La question n’en demeure pas moins : comment la célèbre psychanalyste a-t-elle pu nier la souffrance des enfants comme elle semble le faire dans les propos rapportés par Le Canard enchaîné ? « Dolto, certes, était une femme de son temps. Mais, même à cette époque, on savait déjà que les abus sexuels sur les enfants, cela fait énormément de mal ! », s’étonne Marie Rose Moro. Directrice de la Maison des adolescents de l’hôpital Cochin, à Paris, la pédopsychiatre avance une hypothèse : « Quand on voit combien l’inceste et la pédophilie perdurent dans notre société, on se dit qu’il y a une difficulté véritablement anthropologique à hiérarchiser les priorités, à voir la situation du côté des enfants. Ce n’est jamais totalement acquis, et même Dolto s’y est peut-être laissé prendre. »
Dernière piste : par leur formation même, les psychanalystes auraient une propension à ignorer la réalité du traumatisme de l’inceste. La faute en reviendrait à Freud, et à l’abandon de sa « théorie de la séduction », ou neurotica.
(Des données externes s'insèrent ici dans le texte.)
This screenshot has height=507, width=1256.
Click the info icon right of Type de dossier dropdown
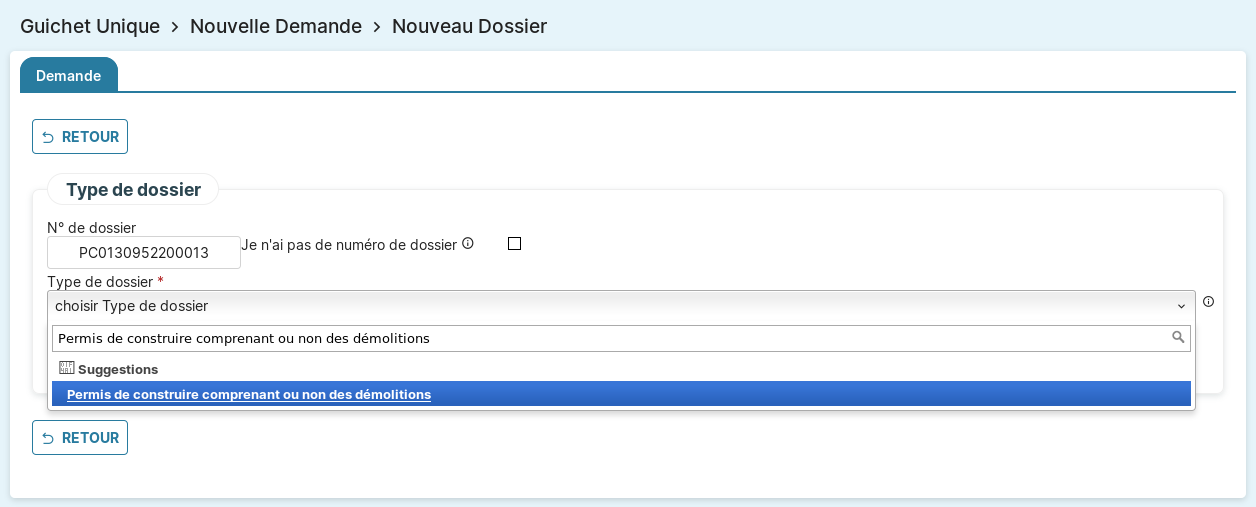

Formulée en 1896, celle-ci postule que les femmes qu’il reçoit en consultation ont été dans leur enfance victimes de « séduction » – autrement dit d’abus sexuel – de la part d’un adulte. Mais, un an plus tard, il change de point de vue. « Je ne crois plus à ma neurotica ! », écrit-il à son ami Wilhelm Fliess. Ces abus, affirme-t-il désormais, ne sont que le fruit de l’imagination de ses patientes, des fantasmes traduisant un désir inconscient. A l’acte réel, Freud substitue un fantasme d’inceste, le complexe d’Œdipe.
De là viendrait, pour partie, le malentendu qui persiste entre certains psychanalystes et les victimes d’inceste qui viennent les consulter. C’est du moins l’hypothèse de Jenyu Peng, docteure en psychopathologie fondamentale et psychanalyse (université Paris-Diderot), qui a fait de ce thème l’objet de sa thèse après avoir constaté, lors d’une enquête de terrain, combien leur rencontre pouvait être difficile, voire infructueuse. Elle évoque à ce propos « un grand malentendu », qui « relève à la fois de la théorisation psychanalytique et de la nature même du traumatisme de l’inceste ». Un malentendu qui était peut-être aussi à l’œuvre dans la pensée de Françoise Dolto.